● **Problem details**:
Search the records below for the word "computer" and show every line where it occurs.

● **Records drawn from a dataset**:

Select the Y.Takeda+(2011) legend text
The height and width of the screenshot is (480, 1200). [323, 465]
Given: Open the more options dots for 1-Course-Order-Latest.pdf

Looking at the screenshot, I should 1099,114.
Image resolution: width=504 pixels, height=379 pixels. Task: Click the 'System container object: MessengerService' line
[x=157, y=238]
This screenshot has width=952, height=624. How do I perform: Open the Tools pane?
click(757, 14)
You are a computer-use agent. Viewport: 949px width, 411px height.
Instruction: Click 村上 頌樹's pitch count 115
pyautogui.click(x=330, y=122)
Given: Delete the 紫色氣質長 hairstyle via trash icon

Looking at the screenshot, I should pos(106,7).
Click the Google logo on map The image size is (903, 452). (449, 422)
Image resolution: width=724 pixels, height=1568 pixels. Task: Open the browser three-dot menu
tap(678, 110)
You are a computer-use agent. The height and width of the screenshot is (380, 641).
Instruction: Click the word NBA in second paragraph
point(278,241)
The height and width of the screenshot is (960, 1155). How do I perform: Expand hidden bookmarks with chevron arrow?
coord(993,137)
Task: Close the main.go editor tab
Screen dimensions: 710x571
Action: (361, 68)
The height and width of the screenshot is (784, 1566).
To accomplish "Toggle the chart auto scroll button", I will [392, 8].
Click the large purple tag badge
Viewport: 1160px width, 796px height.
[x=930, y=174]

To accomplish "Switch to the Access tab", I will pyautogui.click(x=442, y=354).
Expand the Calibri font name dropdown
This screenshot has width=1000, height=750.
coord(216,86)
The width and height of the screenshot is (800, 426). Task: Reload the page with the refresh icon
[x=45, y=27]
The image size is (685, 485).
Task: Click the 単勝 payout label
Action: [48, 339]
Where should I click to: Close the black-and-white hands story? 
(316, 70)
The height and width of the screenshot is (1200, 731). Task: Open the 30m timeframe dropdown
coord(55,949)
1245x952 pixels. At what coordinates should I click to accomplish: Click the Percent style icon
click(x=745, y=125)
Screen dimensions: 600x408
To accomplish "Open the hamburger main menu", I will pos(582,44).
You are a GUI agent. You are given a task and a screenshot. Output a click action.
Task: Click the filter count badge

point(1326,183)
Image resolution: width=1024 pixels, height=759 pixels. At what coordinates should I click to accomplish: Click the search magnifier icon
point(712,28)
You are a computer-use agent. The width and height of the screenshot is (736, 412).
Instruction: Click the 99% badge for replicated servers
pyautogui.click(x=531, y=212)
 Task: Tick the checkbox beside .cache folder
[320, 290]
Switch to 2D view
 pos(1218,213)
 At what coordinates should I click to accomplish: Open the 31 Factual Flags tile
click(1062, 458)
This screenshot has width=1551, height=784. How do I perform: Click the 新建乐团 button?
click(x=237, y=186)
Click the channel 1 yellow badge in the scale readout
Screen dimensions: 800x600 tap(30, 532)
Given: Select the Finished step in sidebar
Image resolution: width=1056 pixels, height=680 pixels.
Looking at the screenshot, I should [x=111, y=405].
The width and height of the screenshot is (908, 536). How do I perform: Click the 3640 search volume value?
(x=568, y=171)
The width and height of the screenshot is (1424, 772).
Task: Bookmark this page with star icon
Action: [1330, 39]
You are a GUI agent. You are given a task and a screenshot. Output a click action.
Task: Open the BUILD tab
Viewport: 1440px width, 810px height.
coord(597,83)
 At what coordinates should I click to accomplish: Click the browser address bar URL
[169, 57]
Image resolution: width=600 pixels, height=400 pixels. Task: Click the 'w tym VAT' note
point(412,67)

● **Written reply**:
You are a computer-use agent. Viewport: 949px width, 411px height.
You are a computer-use agent. The height and width of the screenshot is (380, 641).
You are a computer-use agent. The width and height of the screenshot is (736, 412).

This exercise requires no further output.